Secondo quesito: ma i partiti hanno il diritto di indicare il “proprio” candidato e chiedere su quello una prova di lealtà, nel senso di fedeltà, ai propri iscritti e dirigenti? Questione sollevata in particolare a Bologna dove un certo numero di esponenti del Pd ha manifestato la preferenza per la candidata indicata da Italia viva. Anche in questo caso converrà usare la logica.
Trovo ragionevole, persino doveroso, che una forza politica elabori e trasmetta la sua convinzione su chi può meglio interpretare il buon governo di una comunità. A meno, s’intende, di non ridurre la funzione dei partiti a notai di tendenze e orientamenti estranei a valori e priorità che l’agire politico è chiamato a esprimere. Detto ciò, nell’istituto delle primarie, se intese come una competizione regolata per la scelta di una candidatura “dal basso”, va contemplata la libertà di giudizio di ogni singolo cittadino, sia egli un elettore senza appartenenza o un militante o dirigente di una delle forze che concorrono alla coalizione. In sintesi: misero quel gruppo dirigente incapace di indicare una scelta motivandone le ragioni, più misero ancora il gruppo dirigente che dovesse tradurre quel diritto legittimo in una coazione dei propri aderenti.
E arriviamo così all’ultimo quesito. Quale confine “politico” debbono rispettare le primarie? Per chiarezza: pare sensato che la politica fissi il perimetro di una alleanza e dentro quella selezioni la candidatura migliore. Fin qui non ci piove.
Ma cosa accade quando una forza politica o un movimento che della coalizione non fanno parte offrono lo stesso una indicazione di voto per questo o quel nome e fanno dipendere la loro successiva adesione al campo dall’esito dei gazebo? Insomma, possono essere le primarie a dirimere nodi che dovrebbero trovare risposta nel confronto tra culture, partiti, movimenti?

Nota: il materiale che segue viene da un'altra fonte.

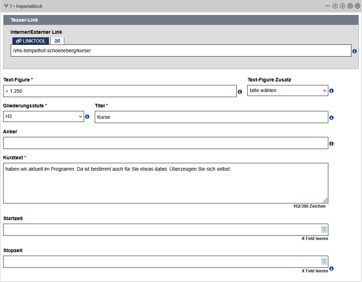Click the info icon beside the link field
Screen dimensions: 362x282
355,51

Il tema mi pare di qualche rilievo fosse solo perché da Roma all’Emilia sembra aver parecchio a che vedere con dinamiche destinate a segnare la sfida in quelle due città. La risposta in questo caso sembra meno scontata delle altre, ma sarà bene che, una volta quietate le acque, sul capitolo della partecipazione e del ruolo delle culture politiche si torni seriamente a riflettere.
Anche per evitare che alle prossime primarie, magari quelle per la guida del paese, si affidi non solamente la scelta di un nome, ma il compito di ridisegnare il nostro sistema politico perché quello sì sarebbe un inedito. E a dirla tutta non se ne sente la necessità.